Hello

I am sure there is an easy way to do this, but I am stuck. I have a client who does not know anything about php, mysql, html or even computers for that matter. I have created a show ticket tracking system for them. My client needs to be able to create a new table for each event at their theater easily. What I would like to do is have a form with a text field where they can type the name of their event and when they click the submit button a table would be created in the mySQL database with the same name as the name typed in the text field. I think this would involve passing the information in the text field as a variable. but I am not sure. Below is the start of my code for the create table.

<?
$username = "";
$password = "";
$db_name = "";

mysql_pconnect("localhost","$username","$password");

echo
mysql_db_query("$db_name","CREATE table table_name (Seat_ID VARCHAR(15) NOT NULL,
PRIMARY KEY( Seat_ID ),
Level VARCHAR( 15 ) NOT NULL,
Section CHAR(1) NOT NULL,
Row CHAR(3) NOT NULL,
Seat CHAR(2) NOT NULL,
Status VARCHAR (15) NOT NULL )")
or die("Error!
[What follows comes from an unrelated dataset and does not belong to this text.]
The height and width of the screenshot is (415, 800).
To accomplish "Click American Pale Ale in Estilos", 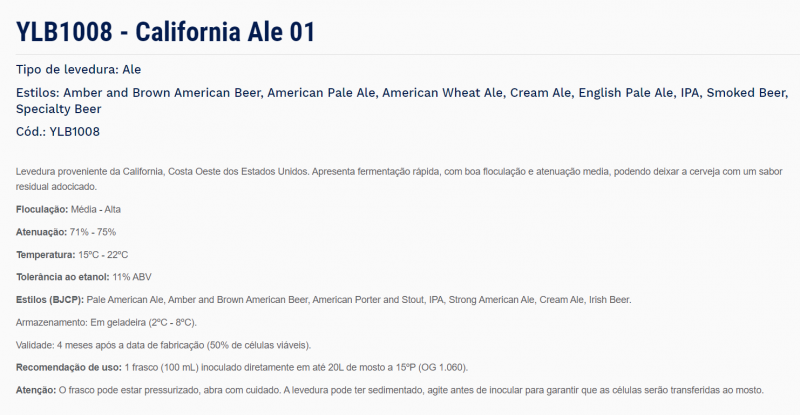I will 321,93.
Reason: " . mysql_error());

?>

I would like to have the table_name replaced with the information that was typed into the text field in the form.

Thanks
Stan Forrest

file.html:

<form method="post" action="file.php">
<input type="text" name="table_name">
<input type="sybmit">
<input type="hidden" name="create" value="true">
</form>

file.php:

<?
if($_POST['create'] == "true"){
$username = "";
$password = "";
$db_name = "";

mysql_pconnect("localhost","$username","$password");

echo
mysql_db_query("$db_name","CREATE table $_POST['table_name'] (Seat_ID VARCHAR(15) NOT NULL,
PRIMARY KEY( Seat_ID ),
Level VARCHAR( 15 ) NOT NULL,
Section CHAR(1) NOT NULL,
Row CHAR(3) NOT NULL,
Seat CHAR(2) NOT NULL,
Status VARCHAR (15) NOT NULL )")
or die("Error! Reason: " . mysql_error());
}
?>

this should do it if you are using php >= 4.1.2

ali

I used the code you suggested but I received the following error

Parse error: parse error, expecting T_STRING' orT_VARIABLE' or `T_NUM_STRING' in /home/virtual/site12/fst/var/www/html/ticketwizard/create_table/create.php on line 10

here is the code I used

<?
if($_POST['create'] == "true"){
$username = "";
$password = "";
$db_name = "";

mysql_pconnect("localhost","$username","$password");

echo
mysql_db_query("$db_name","CREATE table $_POST['table_name'] (Seat_ID VARCHAR(15) NOT NULL,
PRIMARY KEY( Seat_ID ),
Level VARCHAR( 15 ) NOT NULL,
Section CHAR(1) NOT NULL,
Row CHAR(3) NOT NULL,
Seat CHAR(2) NOT NULL,
Status VARCHAR (15) NOT NULL )")
or die("Error! Reason: " . mysql_error());
}
?>

Line 10 is where the error is taking place here is line 10 of the code above

mysql_db_query("$db_name","CREATE table $_POST['table_name'] (Seat_ID VARCHAR(15) NOT NULL

Thanks
Stan Forrest

maybe this code will work . The only difference is that i defined the $table_name var.

<?
if($POST['create'] == "true"){
$username = "";
$password = "";
$db_name = "";
$table_name = $POST['table_name'];
mysql_pconnect("localhost","$username","$password");

echo
mysql_db_query("$db_name","CREATE table
$table_name
(Seat_ID VARCHAR(15) NOT NULL,
PRIMARY KEY( Seat_ID ),
Level VARCHAR( 15 ) NOT NULL,
Section CHAR(1) NOT NULL,
Row CHAR(3) NOT NULL,
Seat CHAR(2) NOT NULL,
Status VARCHAR (15) NOT NULL )")
or die("Error! Reason: " . mysql_error());
}
?>

Stan,

Do this: print out your query using the PHP and use the command line or a program like phpMyAdmin (phpmyadmin.sourceforge.net) to execute the query manually. This way you can catch any errors with the query easily.

-sridhar